_WHAT TO PRODUCE:_ Count the lines of the rows below that contain the string "pyautogui". Reply with the number only.

_GIVEN DATA:_
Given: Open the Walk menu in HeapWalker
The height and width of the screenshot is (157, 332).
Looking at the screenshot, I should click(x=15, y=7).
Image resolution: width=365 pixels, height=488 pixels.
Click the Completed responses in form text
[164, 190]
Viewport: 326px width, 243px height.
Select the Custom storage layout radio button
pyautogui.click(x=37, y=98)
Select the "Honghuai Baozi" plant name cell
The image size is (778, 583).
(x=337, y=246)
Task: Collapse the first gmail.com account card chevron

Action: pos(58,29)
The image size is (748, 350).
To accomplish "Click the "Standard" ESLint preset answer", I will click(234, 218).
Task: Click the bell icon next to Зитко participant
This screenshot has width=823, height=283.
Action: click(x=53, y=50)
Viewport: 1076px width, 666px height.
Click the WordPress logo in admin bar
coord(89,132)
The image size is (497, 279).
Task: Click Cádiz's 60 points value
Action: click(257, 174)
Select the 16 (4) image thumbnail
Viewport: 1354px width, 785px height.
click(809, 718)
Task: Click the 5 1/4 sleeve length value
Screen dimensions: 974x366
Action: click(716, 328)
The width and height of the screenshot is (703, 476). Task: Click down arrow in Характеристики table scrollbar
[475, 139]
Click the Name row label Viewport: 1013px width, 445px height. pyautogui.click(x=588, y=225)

_EXPECTED ANSWER:_ 2